* Requirement *
Lines before the one containing "The width and height of the screenshot is (738, 749)." are not wanted; restate the rest below word for word, through the last line, but drop any pictures.

* Extracted data *
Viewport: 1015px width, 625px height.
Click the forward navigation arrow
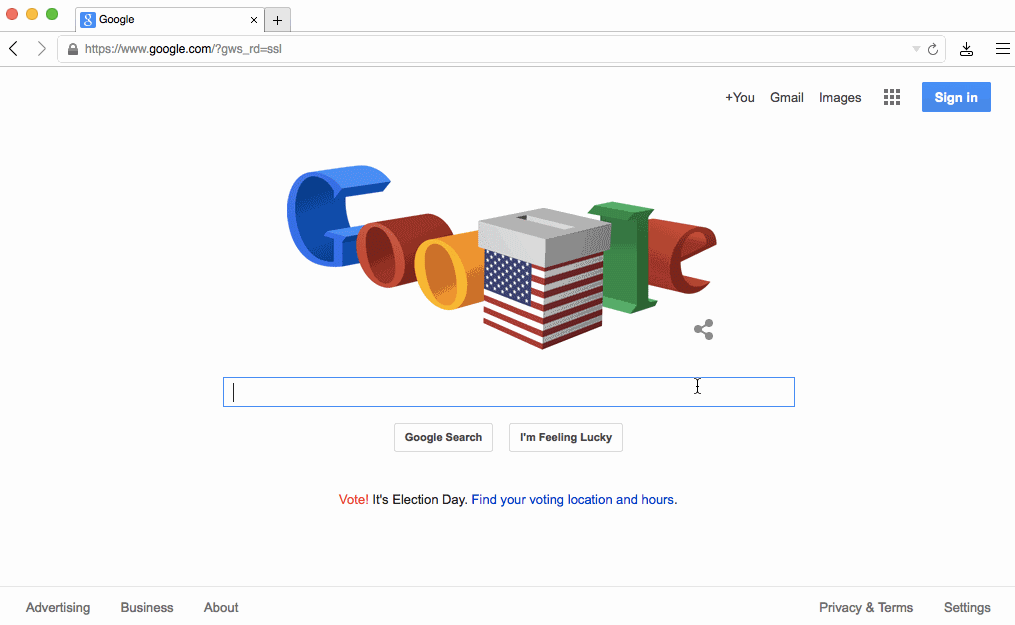40,48
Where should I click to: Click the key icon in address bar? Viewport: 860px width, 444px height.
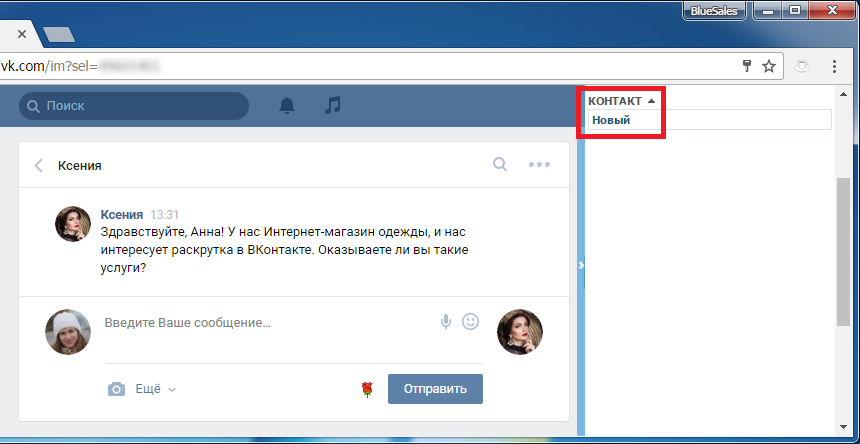(x=745, y=66)
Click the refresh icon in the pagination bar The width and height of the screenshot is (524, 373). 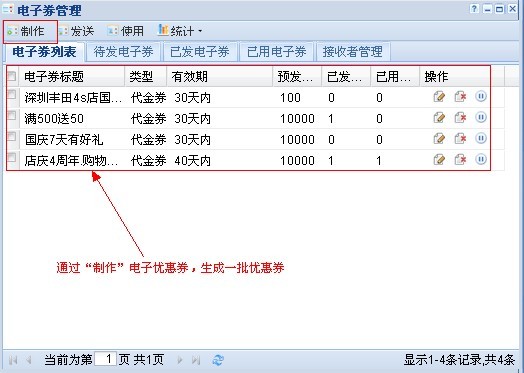[x=218, y=360]
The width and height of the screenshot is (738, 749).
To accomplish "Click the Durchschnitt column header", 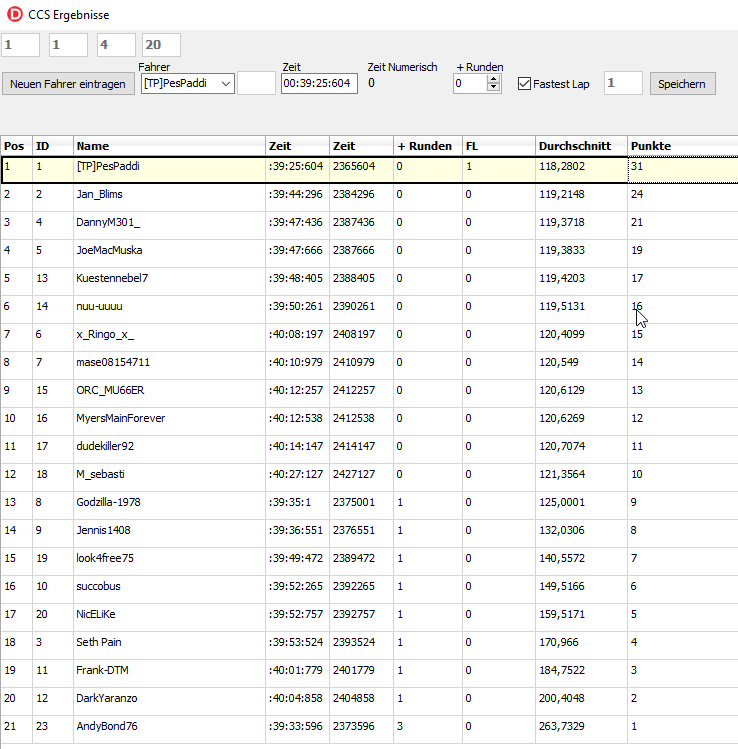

* Answer to the problem *
The width and height of the screenshot is (738, 749).
To accomplish "Click the Durchschnitt column header", 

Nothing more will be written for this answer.